Ill-Funded Network on Life Support

On April 1, the U.S. Customs Service hooked up its beleaguered Automated Commercial System to a sort of Internet-based life support.

The system, which is used by federal agencies to capture import documents and generate trade statistics electronically, has been around since the mid-1980s and has suffered some well-publicized crashes in recent months.

To keep the ill-funded system afloat, it has been fitted with a new Internet-related "interface." But international shippers have been left wondering when the successor to ACS will arrive. The recent move represents a reshuffling of funds at the Customs Service to accelerate the implementation of a technology that was supposed to have been a part of ACS's successor, the Automated Commercial Environment.

ACE is touted as a comprehensive system designed to automate both the importing and exporting sides of international trade.

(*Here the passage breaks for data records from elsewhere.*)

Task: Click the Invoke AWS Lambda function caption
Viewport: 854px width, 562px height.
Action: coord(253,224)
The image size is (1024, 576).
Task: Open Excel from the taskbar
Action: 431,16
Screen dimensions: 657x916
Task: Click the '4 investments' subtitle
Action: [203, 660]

The National Customs Automation Prototype, a pilot ACE program, is being run by customs at the border sites of Laredo, Texas; Port Huron, Mich.; and Detroit.



All of the scrambling to update ACS has become necessary because of broader political problems that have held up funding for an updated customs automation program.

"The interface that is going onto ACS represents a migratory step toward the evolution of ACE," said Luke McCormack, director of infrastructure services at the Customs Service office in Newington, Va. "Because of problems we have had with ACS, we decided that we would bolt-on this interface as a temporary solution."